OBJETIVO 1: Cambia "Feedback" por "Comentarios" en las filas que van desde la línea con "Software Playing (95, 849)" hasta la línea con "TVDownloader 1.19f /", ambas incluidas. Reproduce esas filas sin alterar nada más.

Jack Tollers comenzó al año pasado con una serie de entrevistas a conocidos personajes de nuestro blog. Generosamente, me las ha enviado. Publicaré una por semana, en dos entregas. Y comenzamos con la de Lupus.


Entrevista  con  Lupus
Después de la entrevista que me hizo el Wanderer, se me ocurrió que yo también podía hacer otro tanto: entrevistar a algunos amigos, no fuera a ser que aprendiera algo. Arranqué con Lupus, un tipo bastante cascado por la vida, y por tanto, sabio (“El que no sufre ¿qué sabe?” dice la Escritura). Pero, además, un tipo original, ducho en libros y sin embargo, nada libresco. Fuimos a verlo a su sucucho con una botella de coñac para combatir el frío (y otros demonios que nos habrían impedido conversar mano a mano). Aquí un extracto de lo que salió en una lluviosa tarde de invierno del año del Señor de 2010.

Tollers:      ¿Le gusta rezar?
Lupus:        ¿Si me gusta? Lo necesito, debo hacerlo y lo hago. Me “gustaba” especialmente cuando lo hacía con mis hijos, antes de que se durmieran, aunque esos tiempos de vigilia infantil ya se acabaron. De niño siempre trataba de escaparme cuando en el colegio nos llevaban a rezar, o iba con fastidio. Porque fastidiaban, y lo que yo quería era jugar a la pelota. En fin, nunca pude ser ordenado con la oración, y quizás debo lamentarlo; pero mi manera interior me lo hace difícil. Los textos, las oraciones, me abren puertas que no quiero ni puedo dejar de atravesar. Cada palabra me lleva a una imagen, cada imagen acarrea otras, muchas. Vivo de viaje.

Tollers:      ¿De viaje?
Lupus:        Sí, quedo como atrapado en paisajes de misterio, y formalmente dejo de rezar. Lo sobrenatural me arrastra con violencia. Permanezco callado, afuera y adentro. Ahora bien, lo constante, en medio de la vida cotidiana, como le digo, son pasajes de oración desordenada, o tal vez ordenada a mi forma de ser. Una situación o un pensamiento subrepticio, algo que capturan mis ojos, la noticia de alguien que sufre, necesidades de los seres queridos, mis propias dudas, en fin, ese tipo de cosas, me llevan a suspender los sentidos y embarcarme en una larga cadena de avemarías, por decirlo de algún modo. En ocasiones, hasta siento que escribo a modo de una oración. Para resumir, mi oración diaria es tensa y acuciante, una oración insomne y nada ejemplar. La Misa me salva en muchos sentidos.

DATOS DEL EJERCICIO:
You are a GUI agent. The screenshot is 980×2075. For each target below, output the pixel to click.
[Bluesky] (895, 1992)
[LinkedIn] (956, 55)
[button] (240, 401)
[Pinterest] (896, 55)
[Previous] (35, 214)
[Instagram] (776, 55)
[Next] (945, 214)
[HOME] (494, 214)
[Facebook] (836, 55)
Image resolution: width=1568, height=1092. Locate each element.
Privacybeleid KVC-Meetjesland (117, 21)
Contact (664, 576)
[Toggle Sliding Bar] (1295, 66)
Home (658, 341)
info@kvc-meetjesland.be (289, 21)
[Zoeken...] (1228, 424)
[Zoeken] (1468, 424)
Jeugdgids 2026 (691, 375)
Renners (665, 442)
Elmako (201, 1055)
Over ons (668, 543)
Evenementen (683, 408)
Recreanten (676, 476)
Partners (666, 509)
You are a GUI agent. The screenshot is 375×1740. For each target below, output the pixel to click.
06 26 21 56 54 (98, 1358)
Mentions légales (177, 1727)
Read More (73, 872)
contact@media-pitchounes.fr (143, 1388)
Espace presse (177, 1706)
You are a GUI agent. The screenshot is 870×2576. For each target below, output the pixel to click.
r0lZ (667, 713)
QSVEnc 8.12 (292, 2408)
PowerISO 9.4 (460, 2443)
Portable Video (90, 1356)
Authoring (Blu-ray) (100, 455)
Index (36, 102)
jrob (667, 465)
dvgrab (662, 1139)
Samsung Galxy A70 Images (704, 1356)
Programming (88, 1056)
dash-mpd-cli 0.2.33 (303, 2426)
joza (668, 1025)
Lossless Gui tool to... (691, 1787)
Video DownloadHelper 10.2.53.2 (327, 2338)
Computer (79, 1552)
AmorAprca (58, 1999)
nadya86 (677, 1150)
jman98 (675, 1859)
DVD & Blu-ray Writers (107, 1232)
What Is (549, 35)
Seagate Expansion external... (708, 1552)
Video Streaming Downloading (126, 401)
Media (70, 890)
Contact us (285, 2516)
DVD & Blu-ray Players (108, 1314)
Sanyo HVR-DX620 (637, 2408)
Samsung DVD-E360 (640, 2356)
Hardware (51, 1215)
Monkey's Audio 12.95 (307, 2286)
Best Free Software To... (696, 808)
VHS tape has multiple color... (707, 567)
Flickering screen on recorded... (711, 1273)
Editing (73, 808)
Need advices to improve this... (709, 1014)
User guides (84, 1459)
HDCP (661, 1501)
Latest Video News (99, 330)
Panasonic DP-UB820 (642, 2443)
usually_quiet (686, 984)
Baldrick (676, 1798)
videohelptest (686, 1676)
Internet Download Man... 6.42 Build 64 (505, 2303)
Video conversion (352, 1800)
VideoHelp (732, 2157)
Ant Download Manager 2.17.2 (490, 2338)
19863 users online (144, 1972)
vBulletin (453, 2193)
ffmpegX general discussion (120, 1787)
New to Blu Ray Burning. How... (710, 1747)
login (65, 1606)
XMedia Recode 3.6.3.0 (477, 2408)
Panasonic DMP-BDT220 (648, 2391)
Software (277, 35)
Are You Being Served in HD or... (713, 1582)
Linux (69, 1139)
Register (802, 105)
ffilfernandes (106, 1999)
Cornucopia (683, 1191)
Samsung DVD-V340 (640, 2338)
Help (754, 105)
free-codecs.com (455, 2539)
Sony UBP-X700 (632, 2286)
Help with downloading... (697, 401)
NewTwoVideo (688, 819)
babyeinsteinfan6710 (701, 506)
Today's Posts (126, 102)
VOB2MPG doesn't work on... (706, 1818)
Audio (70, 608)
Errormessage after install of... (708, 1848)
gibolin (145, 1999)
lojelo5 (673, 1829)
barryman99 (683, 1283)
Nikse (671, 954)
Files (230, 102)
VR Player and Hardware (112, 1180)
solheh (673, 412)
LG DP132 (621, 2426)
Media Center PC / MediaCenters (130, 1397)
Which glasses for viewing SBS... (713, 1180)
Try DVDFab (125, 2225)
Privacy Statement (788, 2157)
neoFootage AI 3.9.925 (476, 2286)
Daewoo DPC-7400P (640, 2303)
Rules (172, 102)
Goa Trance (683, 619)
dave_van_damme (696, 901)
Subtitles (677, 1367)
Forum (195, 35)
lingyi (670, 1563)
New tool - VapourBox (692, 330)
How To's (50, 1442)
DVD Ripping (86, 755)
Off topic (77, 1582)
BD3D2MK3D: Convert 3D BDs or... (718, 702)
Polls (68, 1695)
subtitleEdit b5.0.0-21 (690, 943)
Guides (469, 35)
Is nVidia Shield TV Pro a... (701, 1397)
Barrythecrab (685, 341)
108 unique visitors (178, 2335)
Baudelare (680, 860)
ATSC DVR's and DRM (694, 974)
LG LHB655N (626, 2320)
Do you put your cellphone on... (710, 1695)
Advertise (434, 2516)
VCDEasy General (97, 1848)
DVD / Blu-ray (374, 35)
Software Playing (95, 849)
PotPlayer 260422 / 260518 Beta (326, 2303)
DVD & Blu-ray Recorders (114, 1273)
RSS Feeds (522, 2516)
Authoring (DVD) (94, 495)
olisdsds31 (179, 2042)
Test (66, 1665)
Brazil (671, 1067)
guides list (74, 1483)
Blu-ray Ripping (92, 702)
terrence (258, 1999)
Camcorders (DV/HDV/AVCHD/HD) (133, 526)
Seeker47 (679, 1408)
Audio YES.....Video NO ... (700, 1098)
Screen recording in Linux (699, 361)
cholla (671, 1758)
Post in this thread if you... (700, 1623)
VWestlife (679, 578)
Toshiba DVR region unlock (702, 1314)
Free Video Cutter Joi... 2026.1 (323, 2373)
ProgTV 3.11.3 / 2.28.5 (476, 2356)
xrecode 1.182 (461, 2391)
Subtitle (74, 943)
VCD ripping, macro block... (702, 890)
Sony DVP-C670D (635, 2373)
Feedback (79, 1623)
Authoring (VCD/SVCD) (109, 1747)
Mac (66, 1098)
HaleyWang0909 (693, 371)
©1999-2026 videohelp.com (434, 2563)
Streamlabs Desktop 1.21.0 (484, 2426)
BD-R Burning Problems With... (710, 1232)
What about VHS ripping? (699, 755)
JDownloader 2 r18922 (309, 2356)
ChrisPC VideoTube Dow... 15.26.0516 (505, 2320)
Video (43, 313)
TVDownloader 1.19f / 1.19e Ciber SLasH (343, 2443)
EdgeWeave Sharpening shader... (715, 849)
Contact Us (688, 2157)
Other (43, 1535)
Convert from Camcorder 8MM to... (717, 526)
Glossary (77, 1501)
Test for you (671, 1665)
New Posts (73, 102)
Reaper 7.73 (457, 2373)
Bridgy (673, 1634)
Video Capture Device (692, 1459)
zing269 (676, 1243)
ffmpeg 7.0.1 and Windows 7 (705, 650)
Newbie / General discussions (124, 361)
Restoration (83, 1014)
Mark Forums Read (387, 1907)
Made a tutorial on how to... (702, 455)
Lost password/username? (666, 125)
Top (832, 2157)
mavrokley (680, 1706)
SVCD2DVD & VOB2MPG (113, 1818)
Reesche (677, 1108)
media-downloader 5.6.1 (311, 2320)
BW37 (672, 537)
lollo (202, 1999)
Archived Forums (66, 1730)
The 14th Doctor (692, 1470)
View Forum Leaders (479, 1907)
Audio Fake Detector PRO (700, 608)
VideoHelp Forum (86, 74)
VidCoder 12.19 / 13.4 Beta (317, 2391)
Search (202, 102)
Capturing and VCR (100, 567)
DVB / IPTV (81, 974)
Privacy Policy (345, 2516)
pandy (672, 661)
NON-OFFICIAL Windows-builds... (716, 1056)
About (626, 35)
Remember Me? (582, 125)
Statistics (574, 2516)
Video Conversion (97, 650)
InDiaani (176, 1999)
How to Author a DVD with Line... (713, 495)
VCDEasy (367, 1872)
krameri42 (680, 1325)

OBJETIVO 2: Retoma la entrevista con Lupus y continúala a partir de su última frase.

RESPUESTA FINAL 1:
Software Playing (95, 849)
PotPlayer 260422 / 260518 Beta (326, 2303)
DVD & Blu-ray Recorders (114, 1273)
RSS Feeds (522, 2516)
Authoring (DVD) (94, 495)
olisdsds31 (179, 2042)
Test (66, 1665)
Brazil (671, 1067)
guides list (74, 1483)
Blu-ray Ripping (92, 702)
terrence (258, 1999)
Camcorders (DV/HDV/AVCHD/HD) (133, 526)
Seeker47 (679, 1408)
Audio YES.....Video NO ... (700, 1098)
Screen recording in Linux (699, 361)
cholla (671, 1758)
Post in this thread if you... (700, 1623)
VWestlife (679, 578)
Toshiba DVR region unlock (702, 1314)
Free Video Cutter Joi... 2026.1 (323, 2373)
ProgTV 3.11.3 / 2.28.5 (476, 2356)
xrecode 1.182 (461, 2391)
Subtitle (74, 943)
VCD ripping, macro block... (702, 890)
Sony DVP-C670D (635, 2373)
Comentarios (79, 1623)
Authoring (VCD/SVCD) (109, 1747)
Mac (66, 1098)
HaleyWang0909 (693, 371)
©1999-2026 videohelp.com (434, 2563)
Streamlabs Desktop 1.21.0 (484, 2426)
BD-R Burning Problems With... (710, 1232)
What about VHS ripping? (699, 755)
JDownloader 2 r18922 (309, 2356)
ChrisPC VideoTube Dow... 15.26.0516 (505, 2320)
Video (43, 313)
TVDownloader 1.19f / 1.19e Ciber SLasH (343, 2443)

RESPUESTA FINAL 2:
Tollers:      ¿Cree en el amor a primera vista? ¿Existe tal cosa? ¿Le pasó?
Lupus:        Sin duda que pasa, a algunos les pasa. Claro que ya no es lo mismo que antes. El hombre y la mujer modernos son más fingidamente románticos y más eficazmente despiadados, o desenamorados. Incluso le diría que ahora ese golpe visual ocurre con demasiada frecuencia: periódicamente hay un hechizo, un nuevo encantamiento sentimental que rebate el anterior, y eso sin tener en cuenta el “romanticismo” simultáneo y las “nuevas formas”... Será lugar común, pero sostengo que toda mirada que conduce al matrimonio y a compartir el resto de la vida, sea la segunda o la décima, es en realidad la primera. Ahí está la primera mirada esencial, y eso es lo que parece deshecho, desde que los jóvenes vienen entrenados para quebrar rápidamente los vínculos. Casi todo a su alrededor les inculca desaprensión y les asegura la caducidad de los compromisos, al punto que se fortaleció lo contrario, una especie de desamor al primer disgusto. Esa mirada encandilada parece limitarse ahora al último sentimiento provisorio. Un circuito veloz que inevitablemente termina en tristeza y resentimiento.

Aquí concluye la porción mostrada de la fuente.